India: Will Or Gift?

Last Updated: 25 August 2017
Article by Priyanka Shetty

What is a will?

A will is a legal declaration of the intention of a testator (person making the will) with respect to his property, which he desires to be carried into effect after his death.

A will shall be operational only after the death of the testator and under no situation will it be operational when the testator is alive.  

Why is making a will significant? Why should one make it?

The general perception is that wills are only made post retirement or by the terminally ill who have substantial assets and multiple beneficiaries. This appears to be changing slowly with more and more people wanting clarity on who will enjoy their assets post their time.

The property can be bequeathed under a will to even a stranger.  If one wants to divide the property unevenly amongst his beneficiaries, making a will is absolutely necessary.

It may as well be that a person dies without making a will, i.e., dies intestate. In such a situation, the property is distributed amongst the deceased's relatives, either by blood or by marriage. If a person dies intestate in India, the property is distributed as per the succession laws of the deceased's religion. The property does not automatically devolve upon the spouse because children and other relatives can also claim stake in the property.

* [Dataset]:

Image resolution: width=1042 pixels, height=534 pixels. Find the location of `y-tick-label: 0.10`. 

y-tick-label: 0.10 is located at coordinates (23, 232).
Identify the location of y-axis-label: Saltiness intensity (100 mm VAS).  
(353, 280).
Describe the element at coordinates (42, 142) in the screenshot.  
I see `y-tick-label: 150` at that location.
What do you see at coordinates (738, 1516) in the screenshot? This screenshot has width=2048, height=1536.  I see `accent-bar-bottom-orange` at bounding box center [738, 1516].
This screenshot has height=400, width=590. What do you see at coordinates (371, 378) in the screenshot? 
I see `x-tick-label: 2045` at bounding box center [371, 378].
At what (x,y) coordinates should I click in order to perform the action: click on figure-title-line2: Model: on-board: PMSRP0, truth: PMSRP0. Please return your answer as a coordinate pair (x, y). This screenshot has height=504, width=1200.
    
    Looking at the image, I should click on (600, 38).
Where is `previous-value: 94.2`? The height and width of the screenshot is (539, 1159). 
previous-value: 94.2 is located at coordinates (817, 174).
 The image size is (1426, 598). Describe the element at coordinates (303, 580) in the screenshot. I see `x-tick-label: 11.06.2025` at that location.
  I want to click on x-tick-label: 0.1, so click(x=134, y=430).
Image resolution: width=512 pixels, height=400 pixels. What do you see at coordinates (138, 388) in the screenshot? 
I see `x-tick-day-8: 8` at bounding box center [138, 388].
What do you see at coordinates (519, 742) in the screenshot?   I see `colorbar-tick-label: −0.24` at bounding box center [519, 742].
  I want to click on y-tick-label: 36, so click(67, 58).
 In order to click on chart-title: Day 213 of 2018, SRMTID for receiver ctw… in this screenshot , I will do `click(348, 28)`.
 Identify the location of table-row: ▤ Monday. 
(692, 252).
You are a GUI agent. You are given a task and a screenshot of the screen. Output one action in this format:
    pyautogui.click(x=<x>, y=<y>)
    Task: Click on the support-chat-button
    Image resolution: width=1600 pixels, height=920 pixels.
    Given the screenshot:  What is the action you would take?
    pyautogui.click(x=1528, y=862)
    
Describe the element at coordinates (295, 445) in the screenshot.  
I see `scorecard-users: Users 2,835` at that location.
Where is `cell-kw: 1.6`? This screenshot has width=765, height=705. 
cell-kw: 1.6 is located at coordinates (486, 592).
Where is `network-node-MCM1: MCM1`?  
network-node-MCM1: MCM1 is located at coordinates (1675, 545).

* [To do]:
(a) Transcribe a passage of the article on wills in India, beginning at the words "Last Updated: 25" and stopping after "is absolutely necessary.".
(b) Answer these questions using the article on wills in India:
(i) According to the article, when does a will become operational?
(ii) To whom does the article say property can be bequeathed under a will, even at the extreme?
(iii) If a person in India dies intestate, under what laws is the property distributed?
(c) Write the next part of the article on wills in India, picking up after its final sentence.
The listing has no connection to the article on wills in India.

* [Per-task answers]:
(a)
Last Updated: 25 August 2017
Article by Priyanka Shetty

What is a will?

A will is a legal declaration of the intention of a testator (person making the will) with respect to his property, which he desires to be carried into effect after his death.

A will shall be operational only after the death of the testator and under no situation will it be operational when the testator is alive.  

Why is making a will significant? Why should one make it?

The general perception is that wills are only made post retirement or by the terminally ill who have substantial assets and multiple beneficiaries. This appears to be changing slowly with more and more people wanting clarity on who will enjoy their assets post their time.

The property can be bequeathed under a will to even a stranger.  If one wants to divide the property unevenly amongst his beneficiaries, making a will is absolutely necessary.

(b)
(i) Only after the death of the testator, never while the testator is alive.
(ii) Even to a stranger.
(iii) The succession laws of the deceased's religion.

(c)
What can you will?

The testator can bequeath all of his property over which he has complete ownership. This includes jewellery, vehicle, land, flats and fixed deposits.

A property in which the testator does not have ownership but has a right through a lease deed can be a part of the will. However, the beneficiary will be able to enjoy the property only till the end of the lease period and not after the lease expires. If the lease period ends when the testator is alive, the beneficiary cannot claim any right to that property.

Similarly, the testator cannot assign his ancestral property to any person through his will.

Requirements for making a Will

  • It may be handwritten and/or typed. It need not be on a stamp paper and no stamp duty is attracted.
  • It should appoint an executor who will look after/administer the testator's assets after his/her death and implement the will. An executor is usually a close friend, family member or trusted confidante. The executor can be a beneficiary under the will.
  • It should clearly provide for distribution of the movable and immovable assets to the beneficiaries.
  • It should include all the current and future assets of the testator.
  • the testator's signature should be clear and legible.
  • It should be signed in the presence of two witnesses. The witnesses should not be beneficiaries under the will. The witnesses should also sign the will in the testator's presence.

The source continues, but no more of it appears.